Em relação à cor, os números se assemelham. Em dados declarativos, vindos dos próprios estudantes, 51% se consideram brancos e menos de 10% se consideram da cor negra. Quanto à faixa de renda familiar, 22,6% ganha até 1,5 salário mínimo e 29% deles recebe de 4,5 a 6 salários. A faixa de renda familiar baixa é maior entre as licenciaturas, 34,3% dos alunos de licenciatura tem renda familiar de 1,5 a 3 salários.

“A educação a distância é uma realidade da qual não podemos nos furtar. A produção do conhecimento e o mundo do trabalho caminham para a expansão”, avalia Maria Inês Fini, presidente do Inep. Ela torce para que a sociedade brasileira “se convença de que é possível ter qualidade no ensino das duas modalidades”, nas palavras dela. “Precisamos ter uma alternativa de acesso àqueles que já estão inseridos no mundo do trabalho. Nenhum perfil profissional vai durar para sempre, é preciso uma formação continuada.”
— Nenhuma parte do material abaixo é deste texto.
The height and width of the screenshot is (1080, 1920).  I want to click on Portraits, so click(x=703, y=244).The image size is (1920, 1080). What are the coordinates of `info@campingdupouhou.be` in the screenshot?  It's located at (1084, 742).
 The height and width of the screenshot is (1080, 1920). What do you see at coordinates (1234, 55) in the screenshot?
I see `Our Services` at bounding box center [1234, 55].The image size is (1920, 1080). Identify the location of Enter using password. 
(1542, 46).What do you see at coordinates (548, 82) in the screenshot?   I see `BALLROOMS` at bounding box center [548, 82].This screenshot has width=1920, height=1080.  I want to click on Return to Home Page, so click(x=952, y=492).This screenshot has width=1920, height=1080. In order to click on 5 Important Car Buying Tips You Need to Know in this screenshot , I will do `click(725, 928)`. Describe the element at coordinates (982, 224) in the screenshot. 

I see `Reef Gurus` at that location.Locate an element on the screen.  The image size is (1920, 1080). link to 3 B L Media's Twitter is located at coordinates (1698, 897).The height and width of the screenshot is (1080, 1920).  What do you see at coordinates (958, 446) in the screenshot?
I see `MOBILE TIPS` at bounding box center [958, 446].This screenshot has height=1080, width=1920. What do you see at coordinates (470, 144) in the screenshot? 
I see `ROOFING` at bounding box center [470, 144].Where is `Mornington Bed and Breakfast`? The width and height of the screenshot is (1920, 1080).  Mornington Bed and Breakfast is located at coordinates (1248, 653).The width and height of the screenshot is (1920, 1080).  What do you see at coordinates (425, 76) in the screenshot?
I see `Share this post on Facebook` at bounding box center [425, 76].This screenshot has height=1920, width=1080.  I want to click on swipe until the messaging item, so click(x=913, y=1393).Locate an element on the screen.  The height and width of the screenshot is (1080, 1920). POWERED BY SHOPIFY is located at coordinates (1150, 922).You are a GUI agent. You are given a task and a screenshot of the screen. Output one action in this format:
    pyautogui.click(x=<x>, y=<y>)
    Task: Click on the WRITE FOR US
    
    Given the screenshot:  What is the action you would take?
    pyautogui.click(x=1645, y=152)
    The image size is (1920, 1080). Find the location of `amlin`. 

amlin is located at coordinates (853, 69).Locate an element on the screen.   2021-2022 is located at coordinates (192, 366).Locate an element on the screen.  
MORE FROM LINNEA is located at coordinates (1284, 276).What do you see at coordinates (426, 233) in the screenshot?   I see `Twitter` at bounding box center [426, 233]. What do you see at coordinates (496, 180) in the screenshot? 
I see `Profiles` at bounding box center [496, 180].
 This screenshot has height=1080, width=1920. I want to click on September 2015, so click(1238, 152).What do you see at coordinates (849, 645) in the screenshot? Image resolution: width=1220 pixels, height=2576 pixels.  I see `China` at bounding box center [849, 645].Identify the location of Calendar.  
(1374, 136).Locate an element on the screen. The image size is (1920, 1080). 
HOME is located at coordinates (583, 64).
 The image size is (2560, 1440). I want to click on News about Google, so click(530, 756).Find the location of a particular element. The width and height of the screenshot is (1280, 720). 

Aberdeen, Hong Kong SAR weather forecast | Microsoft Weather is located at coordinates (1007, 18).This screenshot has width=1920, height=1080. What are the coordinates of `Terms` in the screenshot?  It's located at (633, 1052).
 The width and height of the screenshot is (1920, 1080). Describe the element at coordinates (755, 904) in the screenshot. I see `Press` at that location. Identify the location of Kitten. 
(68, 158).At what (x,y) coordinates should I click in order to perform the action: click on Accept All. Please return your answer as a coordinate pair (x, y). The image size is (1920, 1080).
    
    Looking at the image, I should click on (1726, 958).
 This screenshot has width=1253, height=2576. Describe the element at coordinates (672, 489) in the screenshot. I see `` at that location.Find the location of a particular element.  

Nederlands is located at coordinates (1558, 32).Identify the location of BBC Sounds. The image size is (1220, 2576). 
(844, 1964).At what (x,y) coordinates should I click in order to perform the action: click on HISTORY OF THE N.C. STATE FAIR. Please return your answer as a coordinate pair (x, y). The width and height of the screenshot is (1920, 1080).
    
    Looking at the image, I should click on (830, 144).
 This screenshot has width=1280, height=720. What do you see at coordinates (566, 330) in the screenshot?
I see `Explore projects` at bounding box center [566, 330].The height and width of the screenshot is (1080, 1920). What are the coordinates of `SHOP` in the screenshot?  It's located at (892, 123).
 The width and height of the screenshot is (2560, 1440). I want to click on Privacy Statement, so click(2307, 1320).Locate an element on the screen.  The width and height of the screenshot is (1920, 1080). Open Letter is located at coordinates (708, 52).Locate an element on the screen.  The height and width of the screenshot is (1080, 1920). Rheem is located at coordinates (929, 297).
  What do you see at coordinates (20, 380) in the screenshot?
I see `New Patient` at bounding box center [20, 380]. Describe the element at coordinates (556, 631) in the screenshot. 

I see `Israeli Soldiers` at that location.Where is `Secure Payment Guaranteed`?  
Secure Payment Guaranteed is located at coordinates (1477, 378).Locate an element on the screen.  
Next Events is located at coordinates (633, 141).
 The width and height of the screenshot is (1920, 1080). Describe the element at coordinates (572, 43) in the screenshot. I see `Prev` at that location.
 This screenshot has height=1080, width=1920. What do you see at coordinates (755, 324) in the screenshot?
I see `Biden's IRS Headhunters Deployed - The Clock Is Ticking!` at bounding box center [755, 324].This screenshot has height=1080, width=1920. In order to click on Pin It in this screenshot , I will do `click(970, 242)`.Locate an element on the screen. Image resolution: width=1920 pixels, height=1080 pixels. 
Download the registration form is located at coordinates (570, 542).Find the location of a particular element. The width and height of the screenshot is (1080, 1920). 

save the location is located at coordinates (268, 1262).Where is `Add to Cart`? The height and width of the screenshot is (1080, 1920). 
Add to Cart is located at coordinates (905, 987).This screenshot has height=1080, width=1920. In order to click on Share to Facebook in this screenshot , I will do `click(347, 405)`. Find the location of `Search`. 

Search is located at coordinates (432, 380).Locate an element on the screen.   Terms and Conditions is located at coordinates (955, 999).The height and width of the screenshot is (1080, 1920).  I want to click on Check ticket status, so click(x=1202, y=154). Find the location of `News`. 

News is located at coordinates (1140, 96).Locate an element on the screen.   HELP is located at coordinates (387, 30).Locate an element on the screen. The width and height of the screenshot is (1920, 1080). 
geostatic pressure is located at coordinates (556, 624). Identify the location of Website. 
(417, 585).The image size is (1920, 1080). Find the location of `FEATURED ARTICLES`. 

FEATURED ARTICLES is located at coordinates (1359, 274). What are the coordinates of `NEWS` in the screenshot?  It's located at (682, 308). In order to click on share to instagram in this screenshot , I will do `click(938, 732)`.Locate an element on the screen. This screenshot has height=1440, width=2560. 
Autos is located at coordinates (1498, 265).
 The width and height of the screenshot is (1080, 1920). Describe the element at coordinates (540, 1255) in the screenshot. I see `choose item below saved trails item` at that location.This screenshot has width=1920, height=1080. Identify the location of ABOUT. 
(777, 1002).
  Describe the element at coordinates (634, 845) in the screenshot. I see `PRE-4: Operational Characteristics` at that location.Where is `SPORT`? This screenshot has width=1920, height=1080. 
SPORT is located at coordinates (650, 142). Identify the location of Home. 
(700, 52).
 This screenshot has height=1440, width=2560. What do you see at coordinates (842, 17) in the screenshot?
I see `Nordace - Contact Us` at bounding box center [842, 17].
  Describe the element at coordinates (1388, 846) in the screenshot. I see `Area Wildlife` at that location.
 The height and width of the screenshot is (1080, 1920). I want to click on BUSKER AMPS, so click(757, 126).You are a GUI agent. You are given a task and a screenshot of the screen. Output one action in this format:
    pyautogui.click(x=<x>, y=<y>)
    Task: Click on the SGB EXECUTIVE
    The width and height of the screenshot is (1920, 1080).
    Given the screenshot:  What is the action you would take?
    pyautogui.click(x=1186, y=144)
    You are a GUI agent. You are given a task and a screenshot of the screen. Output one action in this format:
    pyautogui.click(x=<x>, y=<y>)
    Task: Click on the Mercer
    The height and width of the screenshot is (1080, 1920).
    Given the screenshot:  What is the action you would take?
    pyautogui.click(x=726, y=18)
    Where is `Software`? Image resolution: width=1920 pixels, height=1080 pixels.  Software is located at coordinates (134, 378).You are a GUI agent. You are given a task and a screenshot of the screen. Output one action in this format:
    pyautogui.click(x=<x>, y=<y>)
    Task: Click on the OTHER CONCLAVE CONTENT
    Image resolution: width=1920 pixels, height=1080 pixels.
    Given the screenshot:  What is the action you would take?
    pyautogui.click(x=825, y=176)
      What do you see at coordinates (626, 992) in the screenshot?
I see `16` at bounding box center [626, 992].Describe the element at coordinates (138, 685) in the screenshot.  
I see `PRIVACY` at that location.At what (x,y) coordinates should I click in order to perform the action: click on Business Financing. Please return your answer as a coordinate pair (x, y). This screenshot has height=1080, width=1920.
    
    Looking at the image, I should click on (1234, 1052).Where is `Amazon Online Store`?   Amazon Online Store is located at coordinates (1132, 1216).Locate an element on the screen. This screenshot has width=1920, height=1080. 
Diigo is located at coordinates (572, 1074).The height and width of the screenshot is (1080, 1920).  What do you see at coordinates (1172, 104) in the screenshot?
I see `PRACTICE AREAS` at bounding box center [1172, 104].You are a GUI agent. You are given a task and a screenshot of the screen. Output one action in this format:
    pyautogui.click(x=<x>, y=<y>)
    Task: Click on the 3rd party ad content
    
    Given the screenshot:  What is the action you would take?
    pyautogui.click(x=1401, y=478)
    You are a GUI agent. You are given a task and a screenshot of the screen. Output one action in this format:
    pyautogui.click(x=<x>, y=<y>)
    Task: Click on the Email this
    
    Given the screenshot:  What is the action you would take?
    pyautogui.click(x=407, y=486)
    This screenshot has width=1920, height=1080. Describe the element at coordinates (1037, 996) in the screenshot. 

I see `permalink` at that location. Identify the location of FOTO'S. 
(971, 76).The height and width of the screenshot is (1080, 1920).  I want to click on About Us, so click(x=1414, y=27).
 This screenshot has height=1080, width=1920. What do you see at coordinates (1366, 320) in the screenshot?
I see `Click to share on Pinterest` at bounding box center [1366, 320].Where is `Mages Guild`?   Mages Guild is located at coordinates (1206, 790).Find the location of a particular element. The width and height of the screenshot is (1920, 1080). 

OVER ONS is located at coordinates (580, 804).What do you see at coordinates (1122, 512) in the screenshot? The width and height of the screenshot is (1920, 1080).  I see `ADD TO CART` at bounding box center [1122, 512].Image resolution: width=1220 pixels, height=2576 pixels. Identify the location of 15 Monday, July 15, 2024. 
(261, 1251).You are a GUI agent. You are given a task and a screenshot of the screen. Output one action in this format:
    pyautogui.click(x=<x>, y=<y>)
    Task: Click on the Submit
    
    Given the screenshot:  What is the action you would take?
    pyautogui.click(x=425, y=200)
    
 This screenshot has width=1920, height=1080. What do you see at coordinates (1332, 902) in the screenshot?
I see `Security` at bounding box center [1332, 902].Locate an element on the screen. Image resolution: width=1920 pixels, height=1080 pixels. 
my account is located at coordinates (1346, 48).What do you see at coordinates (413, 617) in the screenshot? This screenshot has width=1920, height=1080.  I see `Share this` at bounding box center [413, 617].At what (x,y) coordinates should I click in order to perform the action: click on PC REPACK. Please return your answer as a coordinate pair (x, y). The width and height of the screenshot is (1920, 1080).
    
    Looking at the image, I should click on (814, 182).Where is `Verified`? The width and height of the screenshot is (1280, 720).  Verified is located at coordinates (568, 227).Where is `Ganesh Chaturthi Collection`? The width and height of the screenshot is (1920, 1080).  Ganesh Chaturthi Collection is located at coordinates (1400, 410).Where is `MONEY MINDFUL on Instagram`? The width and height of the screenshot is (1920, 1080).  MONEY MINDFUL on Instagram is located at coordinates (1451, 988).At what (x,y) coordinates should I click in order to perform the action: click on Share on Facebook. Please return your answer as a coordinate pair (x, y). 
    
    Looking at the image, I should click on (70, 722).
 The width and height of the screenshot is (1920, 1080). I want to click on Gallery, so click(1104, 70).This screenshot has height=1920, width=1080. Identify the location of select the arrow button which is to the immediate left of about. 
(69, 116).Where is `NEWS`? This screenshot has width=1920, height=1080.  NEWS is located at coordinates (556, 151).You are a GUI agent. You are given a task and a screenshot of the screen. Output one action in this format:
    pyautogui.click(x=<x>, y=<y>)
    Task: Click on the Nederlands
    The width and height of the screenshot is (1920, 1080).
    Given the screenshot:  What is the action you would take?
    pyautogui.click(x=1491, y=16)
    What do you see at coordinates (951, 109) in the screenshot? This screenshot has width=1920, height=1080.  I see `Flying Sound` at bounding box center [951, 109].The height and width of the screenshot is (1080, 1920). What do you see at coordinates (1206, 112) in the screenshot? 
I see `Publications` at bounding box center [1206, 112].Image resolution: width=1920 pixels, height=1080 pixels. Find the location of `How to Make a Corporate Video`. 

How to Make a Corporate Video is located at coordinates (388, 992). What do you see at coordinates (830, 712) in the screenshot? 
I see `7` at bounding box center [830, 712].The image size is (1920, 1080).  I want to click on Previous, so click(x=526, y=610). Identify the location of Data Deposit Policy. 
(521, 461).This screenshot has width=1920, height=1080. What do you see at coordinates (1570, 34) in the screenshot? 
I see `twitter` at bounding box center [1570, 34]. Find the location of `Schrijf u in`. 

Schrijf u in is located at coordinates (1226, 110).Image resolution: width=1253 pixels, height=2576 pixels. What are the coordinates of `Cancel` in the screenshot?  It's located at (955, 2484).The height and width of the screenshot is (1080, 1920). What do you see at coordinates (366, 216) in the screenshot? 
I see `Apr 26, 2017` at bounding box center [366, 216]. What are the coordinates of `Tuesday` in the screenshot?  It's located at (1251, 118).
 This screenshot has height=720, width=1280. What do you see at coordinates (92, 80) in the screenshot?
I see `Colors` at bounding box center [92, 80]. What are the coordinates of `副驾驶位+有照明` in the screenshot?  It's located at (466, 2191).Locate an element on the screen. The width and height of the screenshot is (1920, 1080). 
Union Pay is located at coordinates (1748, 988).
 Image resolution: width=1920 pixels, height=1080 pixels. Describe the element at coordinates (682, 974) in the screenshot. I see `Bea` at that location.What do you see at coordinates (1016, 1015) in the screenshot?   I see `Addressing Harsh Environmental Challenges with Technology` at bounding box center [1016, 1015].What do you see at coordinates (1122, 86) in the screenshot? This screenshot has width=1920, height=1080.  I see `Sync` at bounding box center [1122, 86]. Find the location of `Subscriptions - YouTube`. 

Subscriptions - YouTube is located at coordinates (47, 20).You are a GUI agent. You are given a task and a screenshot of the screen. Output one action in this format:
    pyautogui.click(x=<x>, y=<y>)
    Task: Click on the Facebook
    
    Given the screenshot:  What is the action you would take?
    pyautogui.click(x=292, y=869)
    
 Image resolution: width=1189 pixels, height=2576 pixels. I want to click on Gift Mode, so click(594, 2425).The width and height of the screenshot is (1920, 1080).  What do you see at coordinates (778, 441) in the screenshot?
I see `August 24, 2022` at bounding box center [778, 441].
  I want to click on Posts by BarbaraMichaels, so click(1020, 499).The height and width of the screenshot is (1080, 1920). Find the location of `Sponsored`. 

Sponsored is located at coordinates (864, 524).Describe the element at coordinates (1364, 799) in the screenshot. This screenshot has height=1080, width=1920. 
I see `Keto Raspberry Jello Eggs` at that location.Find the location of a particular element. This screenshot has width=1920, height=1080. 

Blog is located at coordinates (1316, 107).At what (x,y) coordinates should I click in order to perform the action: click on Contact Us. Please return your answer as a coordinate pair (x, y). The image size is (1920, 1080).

Diferença entre observado e esperado

 

Quanto ao Indicador de Diferença entre os Desempenhos Observado e Esperado (IDD), os dados apontam que 19,4% dos cursos alcançaram conceitos 1 ou 2, considerados insuficientes pelo Inep. Desses, 41% são de faculdades. No conceito 3, concentram-se 59,5% dos cursos.
 
Mariângela Abrão, diretora de avaliação da educação superior do Inep, acredita nos números apresentados como bons parâmetros para melhora dos cursos. “Devem surtir efeito acerca das propostas de cada instituição, no sentido de buscar melhorias em relação às propostas formativas.”
 
 
“A avaliação do ensino superior passa por uma revisão dos seus instrumentos, medidas e dimensões. O Enade tem seu ciclo avaliativo concluído com esses resultados. Esperamos que as políticas regulatórias possam se valer desses resultados. É um conjunto grande e pesado de dados disponíveis a partir de hoje”, afirmou Maria Inês Fini.